Nel film c’è una frase bellissima: ‘La rivoluzione ha bisogno delle stelle del cinema’. Come la pensate? Come vi rapportate con i paparazzi, il fatto di essere seguiti sui social o in strada, insomma di non avere più una vita privata?

Kristen Stewart: non vado sui social ma comunque c’è un’interazione col pubblico. C’è questo clima che stiamo vivendo al momento nel quale non è difficile per me esprimere delle opinioni politiche. Nelle conversazioni e nel lavoro che faccio si vedono le mie opinioni politiche. Mi piace questa sorta di interazione, mi sento fortunata. In certi casi ti senti frustato, pensi di non potercela fare ma se cerchi di allontanarti da questa immagine qualche volta ti senti di dover rinunciare. Quand’ero più giovane ero più insicura ma ora mi sento aperta alla comunicazione con gli altri. So cosa pensano gli altri di me ma non mi devo nascondere. Mi sento bene, è una buona sensazione. […] Non sono impegnata politicamente ma non nascondo le mie idee.

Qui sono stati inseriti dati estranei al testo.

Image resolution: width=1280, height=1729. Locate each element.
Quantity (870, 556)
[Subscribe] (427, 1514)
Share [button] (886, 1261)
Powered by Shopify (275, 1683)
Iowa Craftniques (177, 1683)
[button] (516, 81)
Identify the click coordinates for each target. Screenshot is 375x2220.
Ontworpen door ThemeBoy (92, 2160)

Questi giovani sono interessati alla vita, alla politica, ai movimenti per i diritti civili. Agiscono insieme, magari anche in modo caotico, ma condividono una passione per la giustizia. Mi chiedo: c’è qualcosa di questo che può essere replicato nei film?

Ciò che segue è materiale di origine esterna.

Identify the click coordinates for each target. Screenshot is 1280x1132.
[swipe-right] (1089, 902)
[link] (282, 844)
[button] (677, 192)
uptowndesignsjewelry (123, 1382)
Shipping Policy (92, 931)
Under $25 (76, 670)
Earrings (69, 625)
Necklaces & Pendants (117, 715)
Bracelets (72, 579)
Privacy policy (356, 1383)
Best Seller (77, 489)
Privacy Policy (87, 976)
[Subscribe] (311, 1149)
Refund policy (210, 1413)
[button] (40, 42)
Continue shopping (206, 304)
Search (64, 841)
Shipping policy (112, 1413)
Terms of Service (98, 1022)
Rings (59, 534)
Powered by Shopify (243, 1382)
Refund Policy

Zazie Beets: credo che sia interessante vedere in questo film il fatto che ci sia proprio un desiderio di unirsi ad un movimento per la giustizia sociale, di diventare attivisti, di lottare per i diritti civili. Il film parla di questo ma non solo. I personaggi vivono una vita separata.  ma c’è un’esperienza condivisa nei personaggi. Jean è una donna che può fisicamente andare a Parigi e poi parlare con i media americani. Questi sono elementi che esistono ancora negli Stati Uniti, oggi non possiamo sfuggire e il film parla anche di questo. Vogliamo fare tutto il possibile. Da un punto di vista psicologico Jean non può sfuggire mai a quella sorta di punizione che il governo le infligge, una fine così tragica che è tragica anche per noi. Questi rapporti si infrangono, si sbriciolano. Anche tra me e Jean accade. Oggi c’è un coinvolgimento con le celebrities, abbiamo sollevato questo problema. Dobbiamo andare a parlare di cose che non noi non reputiamo importanti solo per noi che viviamo una vita privilegiata, sono importanti per tutti. Dobbiamo far sentire la nostra voce ma dobbiamo anche stare attenti a non creare una cultura di propaganda politica. È una questione complessa, non credo che si possa dare una risposta chiara e netta a questo interrogativo.